Мы поднялись. Рюмен и я вошли в один лифт и спустились вниз, не обменявшись ни словом. Я сообщил руководству, а он – остальному персоналу о принятых нами решениях. На прощанье профсоюзный лидер протянул руку и, посмотрев мне прямо в глаза, сказал:

– До скорой встречи, надеюсь, вы появитесь на этом совещании уже без повязки.

Я совсем забыл о ней. Теперь я понял, почему несколько минут назад госпожа Арангрюд так испуганно посмотрела на меня. Похоронное бюро проявило оперативность, и в шесть часов тридцать минут зал был пуст. Стоя в одиночестве на том месте, где возвышался катафалк, я раздумывал, что мне делать до девяти часов. Спать? К семи часам я только доберусь до дому, а через полтора часа уже надо снова вставать. Однако я очень устал. Внезапно из-за колонны послышался голос. Я вздрогнул. Это был Сен-Раме. Он подошел ко мне и участливо сказал:

– Поезжайте домой, отдохните, поспите до полудня, раньше вы все равно не понадобитесь. И перемените повязку.

Чтобы не остаться в долгу, я спросил:

– Как чувствует себя ваша дочь?

– Много лучше, спасибо. – Затем он прибавил дрогнувшим голосом: – Во всяком случае, много лучше, чем мы.

– Что вы хотите сказать, мсье?

– Вы сами понимаете. Послушайте, прежде чем уйти, скажите, не знаете ли вы кого-нибудь в нашей фирме, кто умеет подделываться под мой голос?

Я с сомнением покачал головой.

– Это должно облегчить нам поиски: сочинитель этого обличения, очевидно, часто встречается со мной, если так ловко мне подражает.

– Обличения? – удивился я.

– Да, этот текст, на первый взгляд такой безобидный, – настоящее обличение, он пророчит гибель всем нам.
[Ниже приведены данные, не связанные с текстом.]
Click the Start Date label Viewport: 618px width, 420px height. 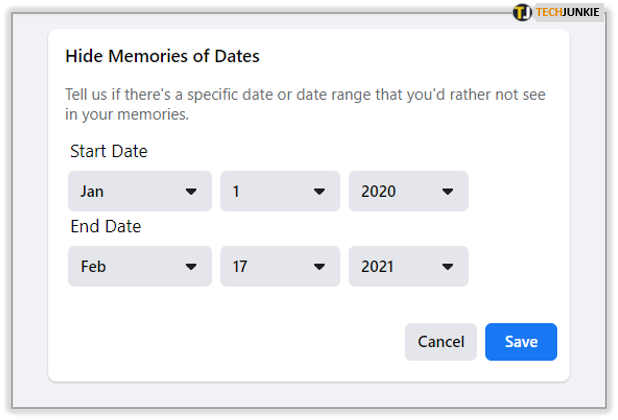pos(109,152)
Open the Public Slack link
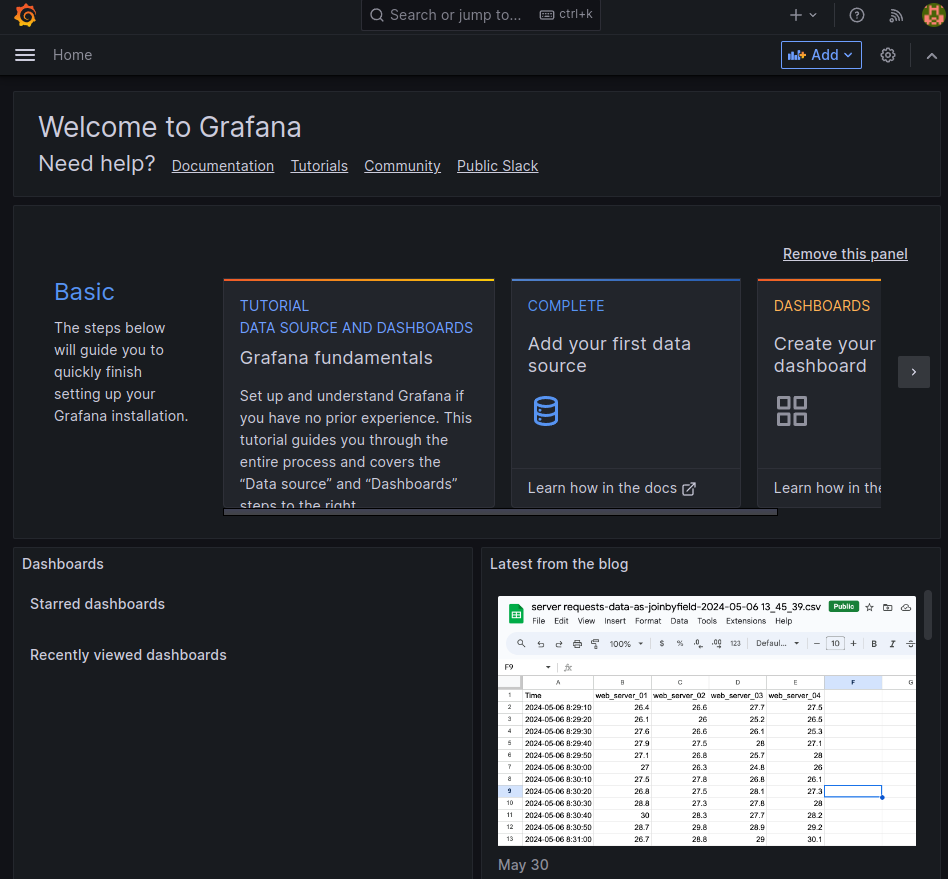The image size is (948, 879). point(497,166)

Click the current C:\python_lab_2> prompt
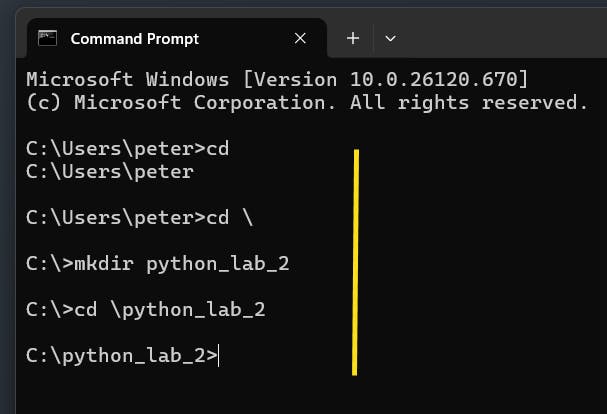click(x=122, y=356)
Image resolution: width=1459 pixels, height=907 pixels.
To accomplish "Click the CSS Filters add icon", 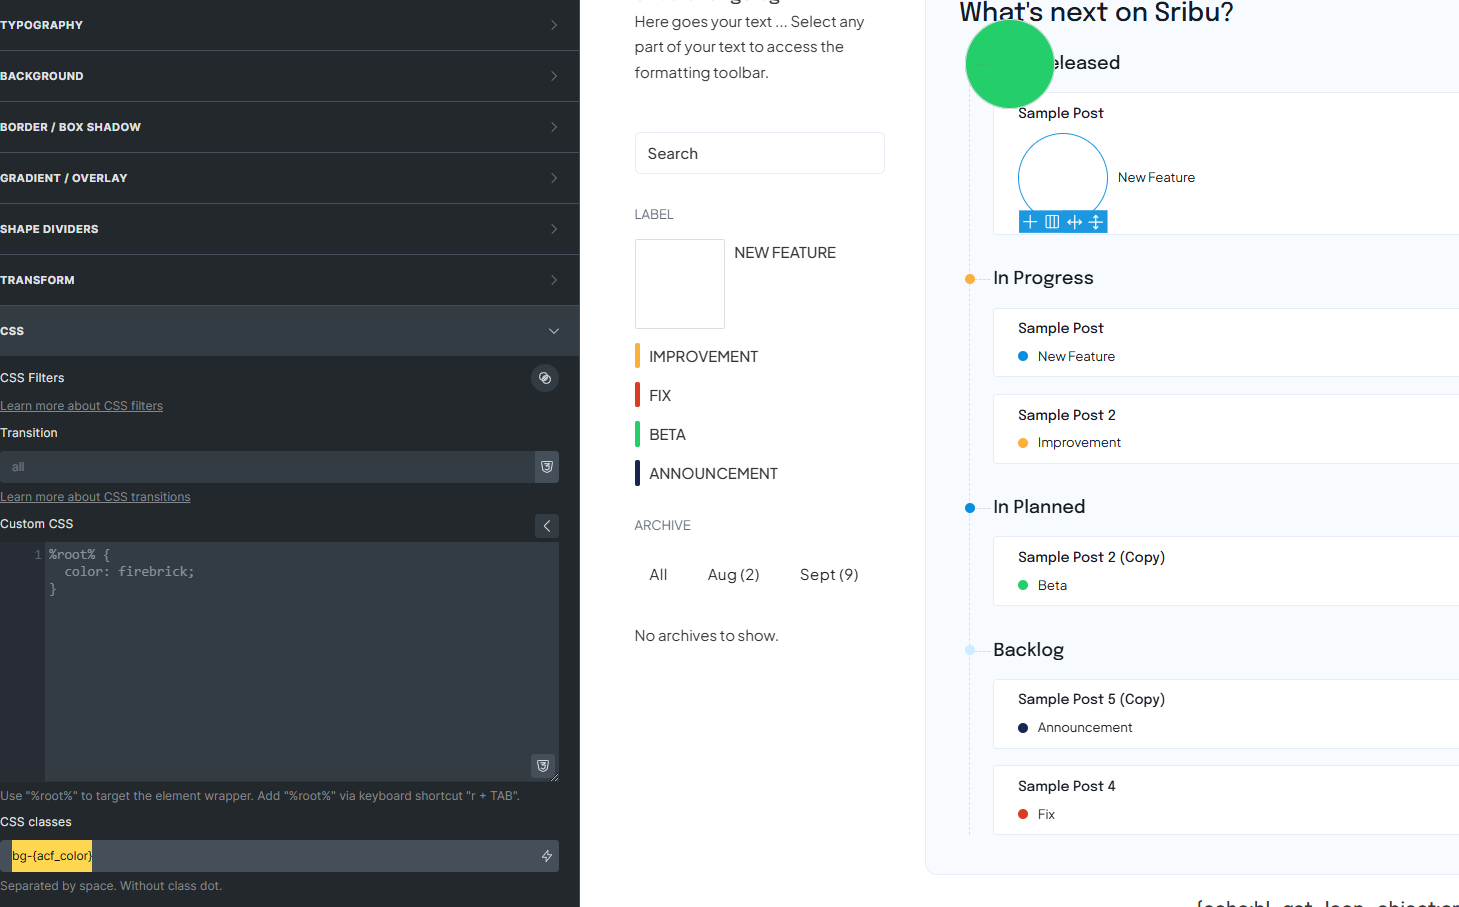I will [544, 378].
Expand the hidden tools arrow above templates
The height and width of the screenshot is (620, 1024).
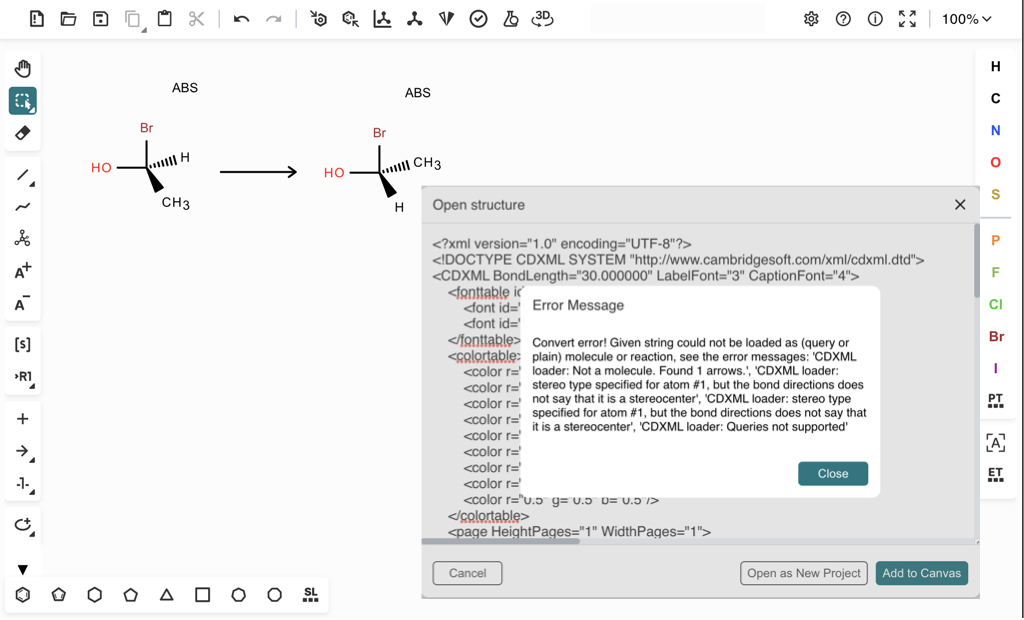(22, 569)
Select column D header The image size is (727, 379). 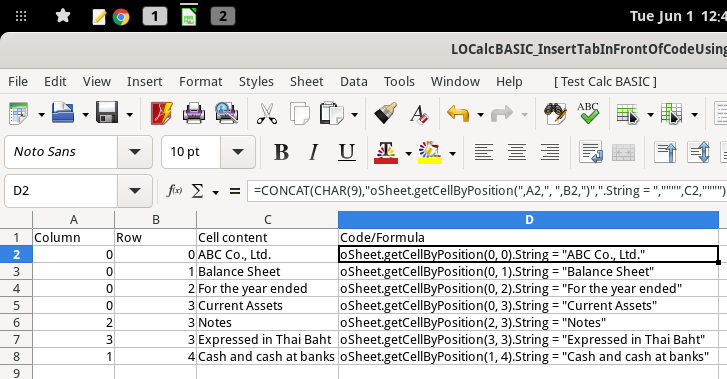[x=529, y=219]
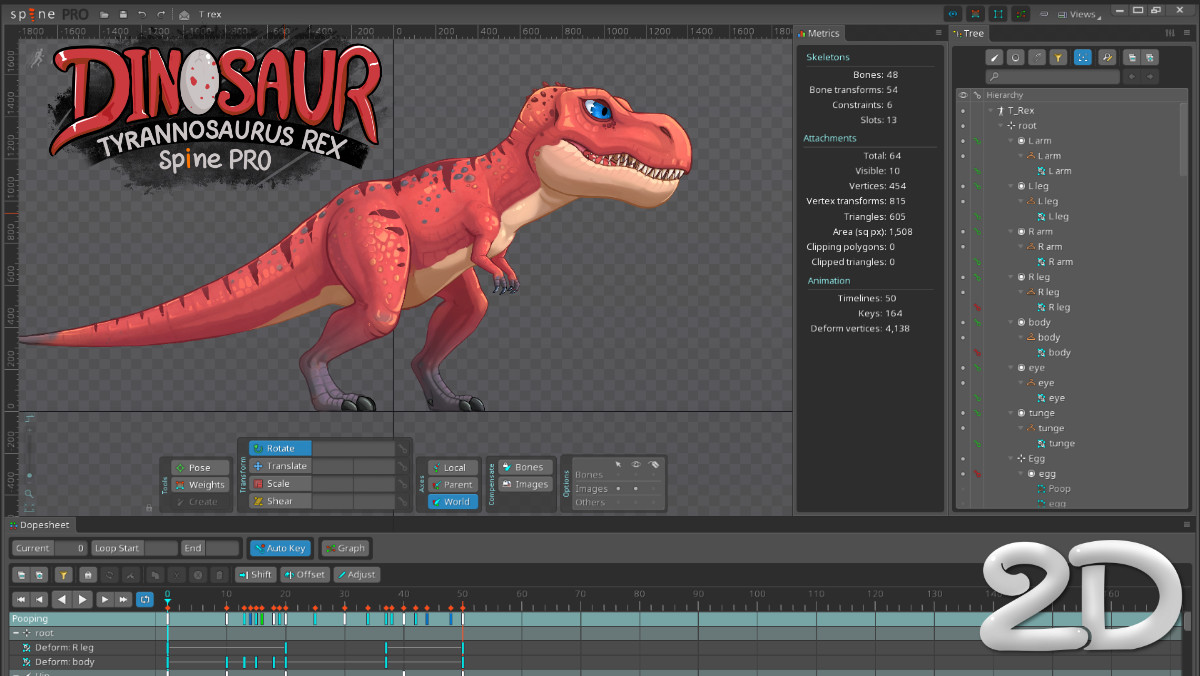Click the Weights tool button
The width and height of the screenshot is (1200, 676).
coord(198,484)
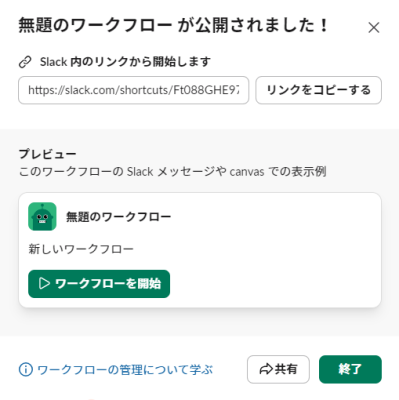Click the 共有 button label

tap(286, 369)
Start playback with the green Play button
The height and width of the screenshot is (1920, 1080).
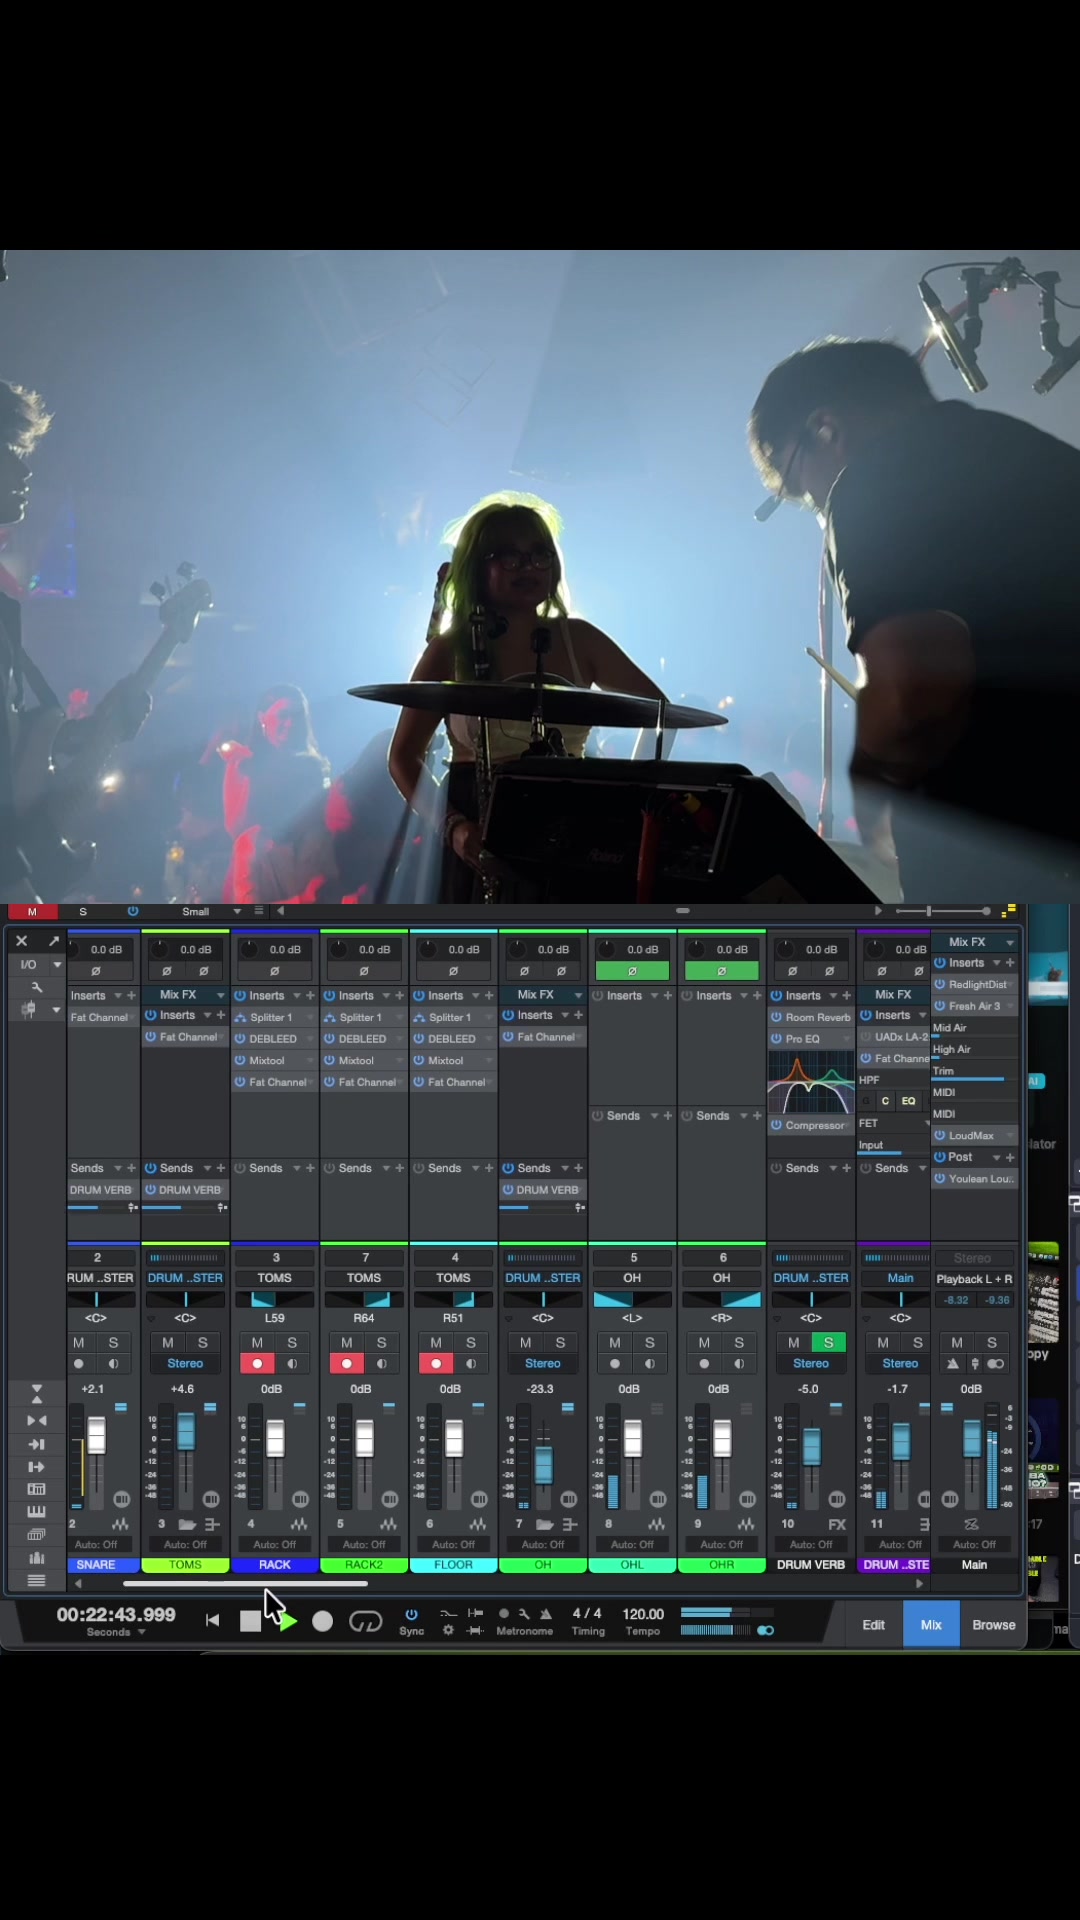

Самое печальное, что мы этого в какой-то мере заслужили. Поверьте, я уже думал об этом. Обличитель скрывается среди нас.

Он попрощался со мной и, ссутулившись, исчез в глубине зала. Я попросил дежурного по охране вызвать такси. Уже занимался день, когда я, освободившись наконец от своей повязки, бросился на кровать. И тут я вдруг подумал: надо посмотреть в словаре, что же на самом деле означает слово «обличитель».

Я вскочил с кровати и поспешил в свою библиотеку. Вот что я прочел: «Обличение – проклятие. Риторическая фигура, выражающая пожелание несчастья тем, о ком или с кем говорят. Обличитель – человек, который обличает».

– Проклятие, – прошептал я, засыпая.